The City Jilt

Acting and drama

Haymarket Theatre, where Haywood acted, beginning in the late 1720s (image: ca. 1900)

Haywood began her acting career in 1715 at the Smock Alley Theatre in Dublin. Public records for this year list her as "Mrs. Haywood," appearing in Thomas Shadwell's Shakespeare adaptation, Timon of Athens; or, The Man-Hater.

By 1717, she had moved to Lincoln's Inn Fields, where she worked for John Rich. Rich had her rewrite a play called The Fair Captive. The play only ran for three nights (to the author's benefit), but Rich added a fourth night as a benefit for the second author, Haywood. In 1723, her first play, A Wife to be Lett, was staged.

In the later 1720s, Haywood continued acting, moving over to the Haymarket Theatre to join Henry Fielding in the opposition plays of the 1730s. In 1729, she wrote the tragedy Frederick, Duke of Brunswick-Lunenburgh to honour Frederick, Prince of Wales. George II's son was later a locus for Patriot Whig and Tory opposition to the ministry of Robert Walpole. As he made it clear that he did not favour his father's policies or ministry, praise for him was a demurral. However, when Haywood wrote the play, it is likely that she was still aiming to secure the patronage of the whole royal family, including Queen Caroline, as the royal split had yet to occur.[8] Others, such as James Thomson and Henry Brooke, were also writing such "patriotic" plays (i. e. supportive of the Patriot Whigs) at the time, and Henry Carey would soon satirise the failed promise of George II.

Haywood's greatest Haymarket success came in 1733, with The Opera of Operas, an adaptation of Fielding's Tragedy of Tragedies with music by J. F. Lampe and Thomas Arne). However, it was an adaptation with a sharp difference. Caroline of Ansbach had affected a reconciliation between George I and George II, which meant an endorsement by George II of the Whig ministry.

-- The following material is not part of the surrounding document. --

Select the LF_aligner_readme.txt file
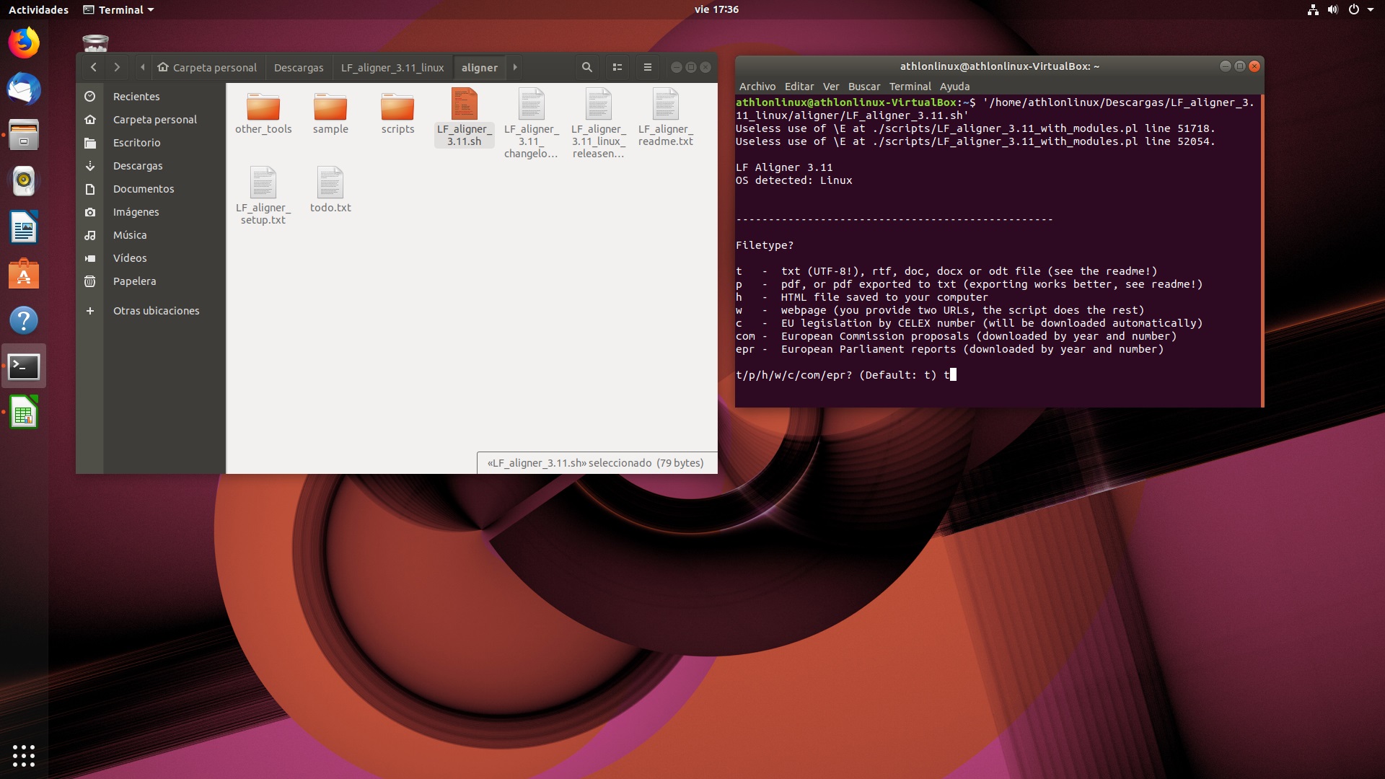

Haywood's adaptation contains a reconciliation scene, replete with symbols from Caroline's own grotto. This enunciated a change in Haywood herself, away from any Tory or anti-Walpolean causes she had supported previously. It did not go unnoticed by her contemporaries.

In 1735, Haywood wrote a Companion to the Theatre. The volume contains plot summaries of contemporary plays, literary criticism, and dramaturgical observations. In 1747 she added a second volume.

After the Licensing Act of 1737, the playhouse was shut against adventurous new plays such as hers.